A concept paper - Conversion of Existing Thermal Power Stations on Cheaper Fuels - for example, had estimated in 2011 that conversion of 12 steam power plants fired by furnace oil on imported coal could save more than $8 billion or almost four per cent of gross domestic product annually. The savings estimate is based on the prices of furnace oil and coal and exchange rate at that time. The paper was developed by the Private Power Infrastructure Board (PPIB), and included eight public sector power companies with the total derated generation capacity of 2,325 megawatts and four private producers with derated capacity of 2,022 megawatts. The proposal can be implemented at an estimated cost of less than $1.6 billion.
"The generation proposed to be converted on coal constitutes almost a quarter of the country's total derated, dependable capacity. It, therefore, can substantially cut the overall electricity production costs, bringing relief to both the domestic and industrial consumers," argues a senior executive of a gas fired independent power producer (IPP) put up under the 2002 power policy during a briefing on power sector. Only Jamshoro power station is now being converted on coal with multilateral financial assistance.
"Another substantial amount of $1.5-1.6 billion a year on fuel can be saved by providing gas and oil to the power producers according to their position on the order of merit based on their fuel efficiency," contends the executive who does not want to give his name due to the sensitive nature of relationship between the IPPs and the government. If his argument is accepted, then the government should prefer eight IPPs with a cumulative generation capacity of 1,700 megawatts set up under the 2002 policy in the supply of gas and oil for generation. Currently, the government is providing gas and oil to the most inefficient Gencos or Generation Companies in the public sector. "The decision-makers must understand that IPPs are practically 'public sector' companies as the government is their only buyer and under their power purchase agreements they cannot sell electricity to any one else," he adds.
Further, he says, the savings in fuel costs should help the government eliminate power subsidies, considerably cut its inflationary borrowings from banks, bridge the budget gap, spare funds for new investment in hydropower projects and lift some pressure off the country's weakening balance-of-payments position.
Saba Power was the first IPP to apply for permission to convert its furnace oil based plant on coal in November 2011. The company started under the 1994 power policy was hopeful of reducing the fuel cost component by Rs5.5 per unit at the time of formulation of the proposal, according to the proposal submitted by it.
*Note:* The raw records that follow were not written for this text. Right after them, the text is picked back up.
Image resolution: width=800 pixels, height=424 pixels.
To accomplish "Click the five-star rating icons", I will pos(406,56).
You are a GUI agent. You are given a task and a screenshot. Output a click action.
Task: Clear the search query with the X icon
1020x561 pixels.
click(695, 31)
It expected a saving of Rs126 billion over the remaining life of the contract. It had proposed installation of coal fired boilers at the other side of its steam turbine, which would ensure regular supplies from the furnace oil boilers for 12 months. But it has yet to get permission for changing its fuel.
The PPIB paper strongly believes that the solution to the country's power woes lies in converting maximum thermal power on coal because volatile global oil prices have resulted in huge circular debt and unsustainable generation cost and, thus, subsidies for consumers.
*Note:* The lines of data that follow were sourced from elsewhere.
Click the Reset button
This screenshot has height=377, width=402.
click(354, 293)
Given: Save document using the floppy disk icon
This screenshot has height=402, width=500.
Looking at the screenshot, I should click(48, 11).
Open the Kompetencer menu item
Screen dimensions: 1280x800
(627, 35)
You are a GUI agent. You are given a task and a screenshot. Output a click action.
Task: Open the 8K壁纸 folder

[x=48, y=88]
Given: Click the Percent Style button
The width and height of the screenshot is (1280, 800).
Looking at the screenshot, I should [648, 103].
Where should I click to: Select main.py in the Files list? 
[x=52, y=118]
According to a study by the USAID, says a senior official of the Pakistan Electric Power Company (Pepco), the circular debt had been estimated to be around Rs872 billion or four per cent of GDP.
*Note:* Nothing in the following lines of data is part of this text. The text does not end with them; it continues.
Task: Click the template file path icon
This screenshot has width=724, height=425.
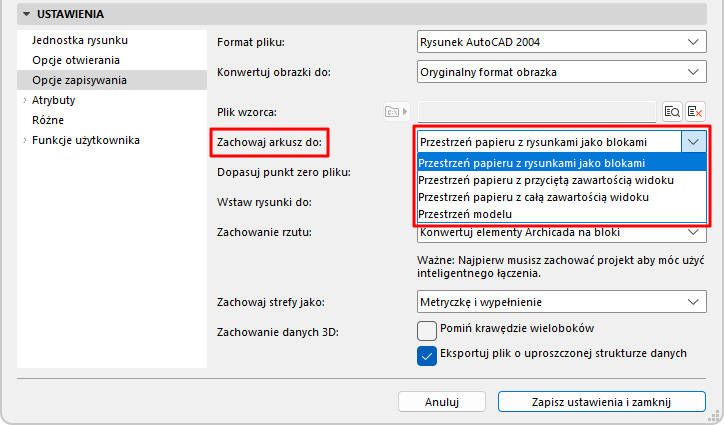Action: click(x=398, y=112)
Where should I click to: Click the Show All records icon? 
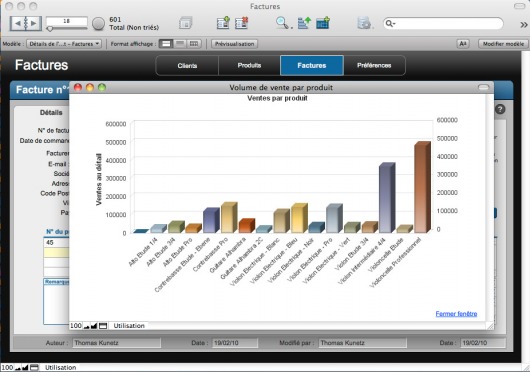186,23
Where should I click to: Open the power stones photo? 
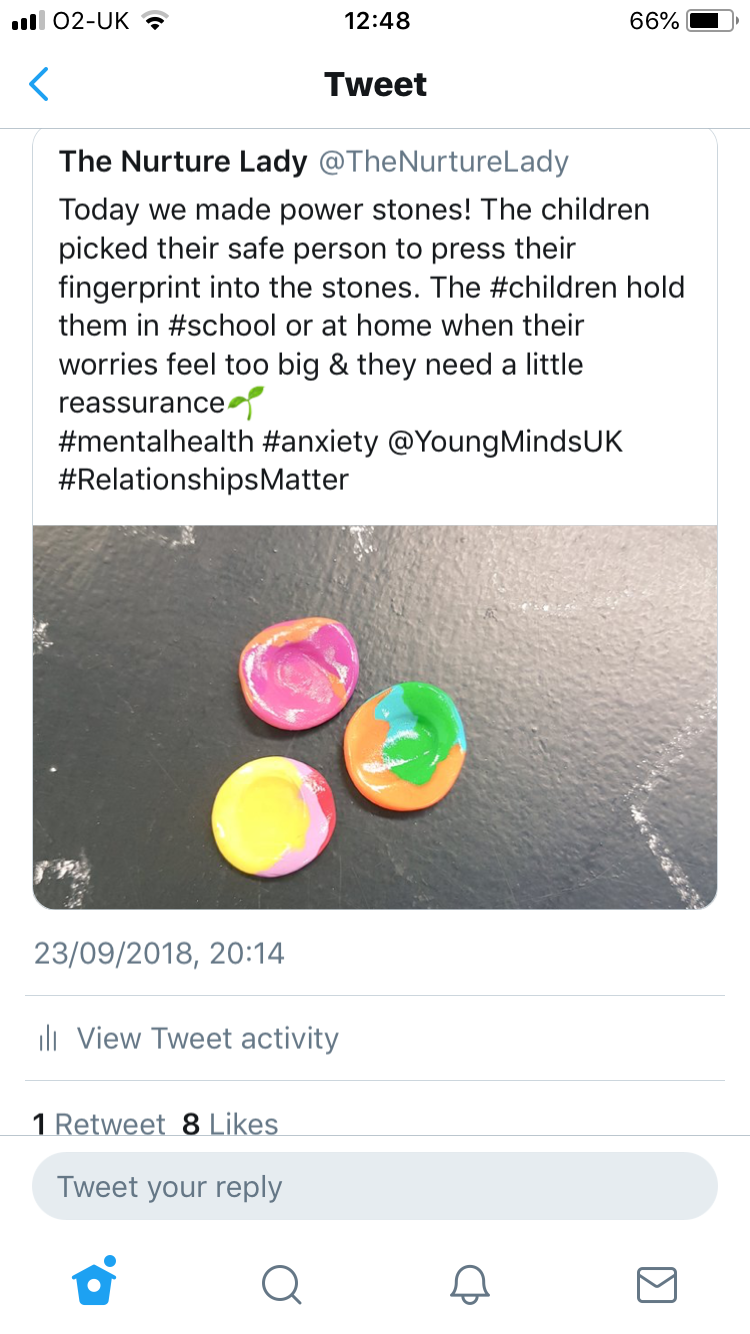(375, 716)
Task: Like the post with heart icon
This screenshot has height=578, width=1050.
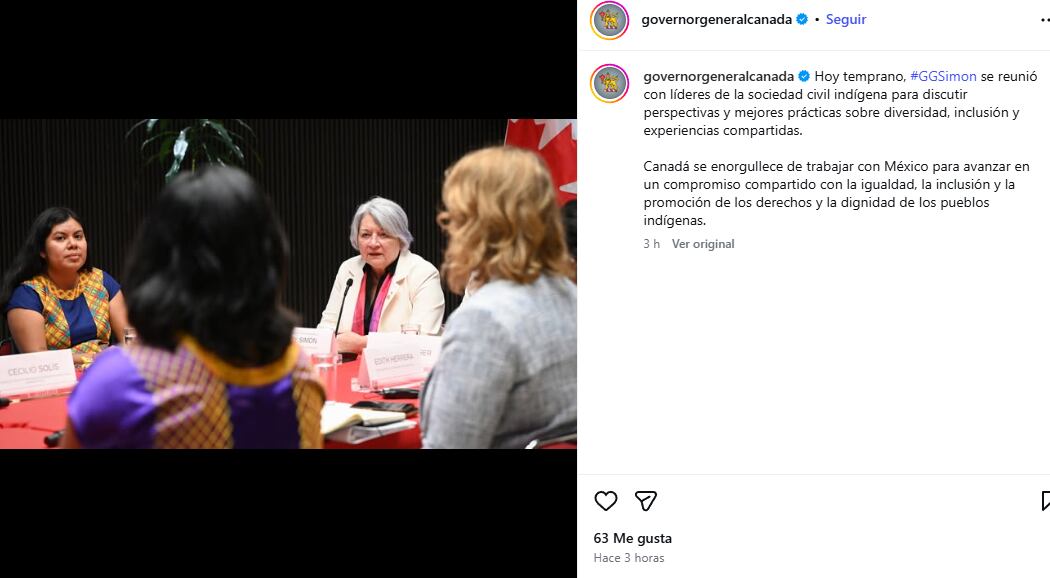Action: click(x=605, y=501)
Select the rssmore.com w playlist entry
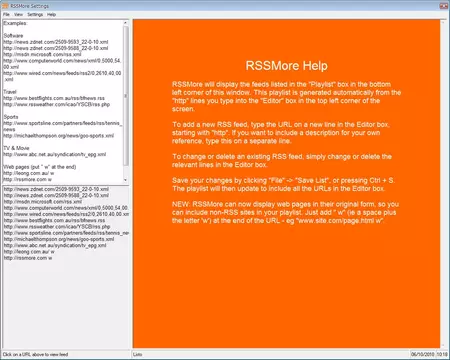Screen dimensions: 450x360 28,258
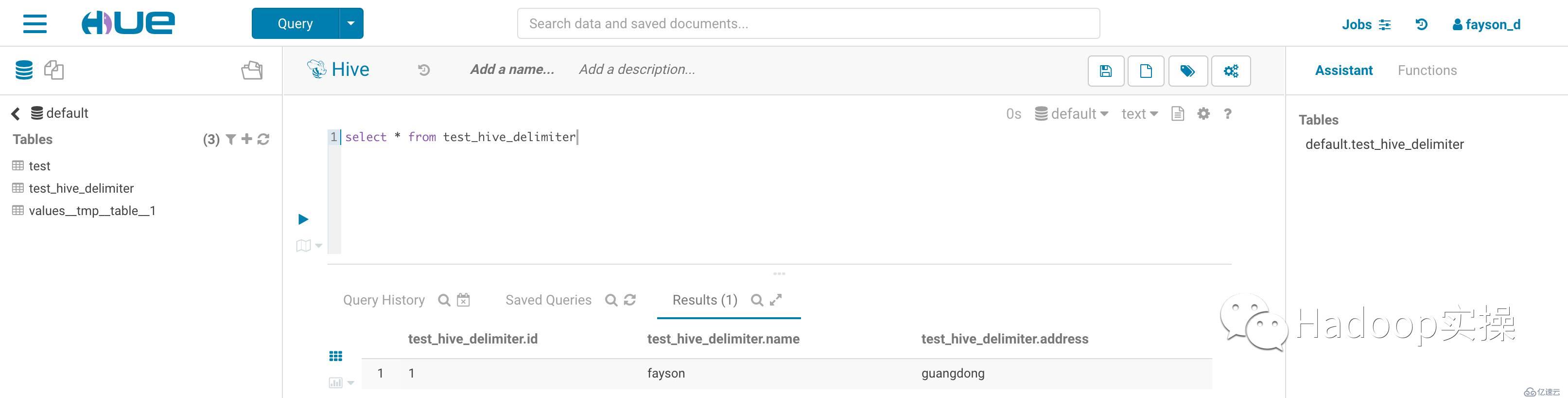Open the Query button dropdown arrow
This screenshot has height=398, width=1568.
point(350,24)
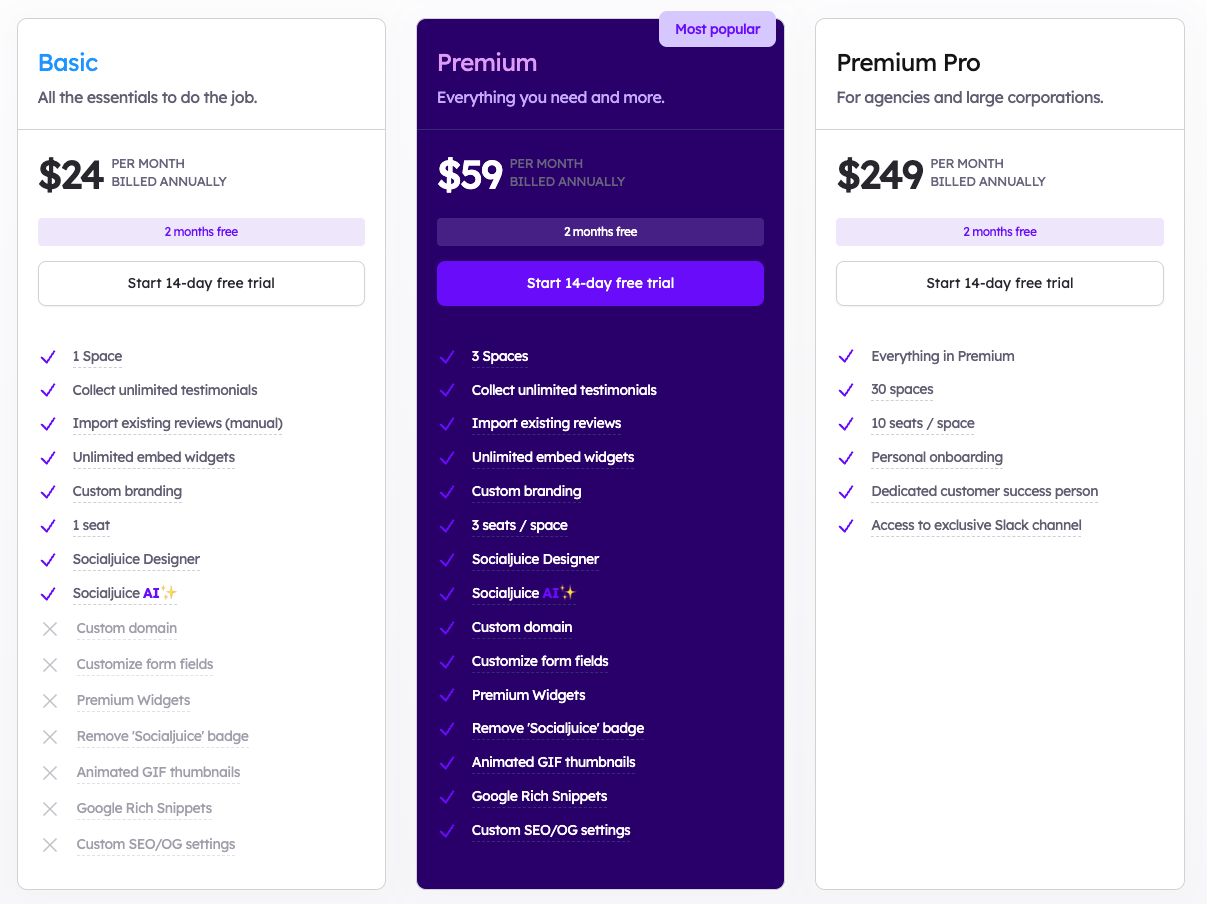Click Basic plan "2 months free" banner

pyautogui.click(x=201, y=232)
However, there are some issues involved in the conversion of the existing power plants on coal. The conversion will reduce the net generation capacity, increase maintenance costs, and affect efficiency of the plant. Additionally, the conversion will require capital cost and plant shutdown. Moreover, there are limitations to space for coal storage and ash handling.
Still, some power sector experts feel that these issues could be handled easily once the government has determined its priorities. "None of these issues is insurmountable. We desperately need to fix our power sector if the economy has to be salved and the masses given some relief from high power prices. If India can produce more than two-thirds of its electricity from coal, why can't we?," he asks.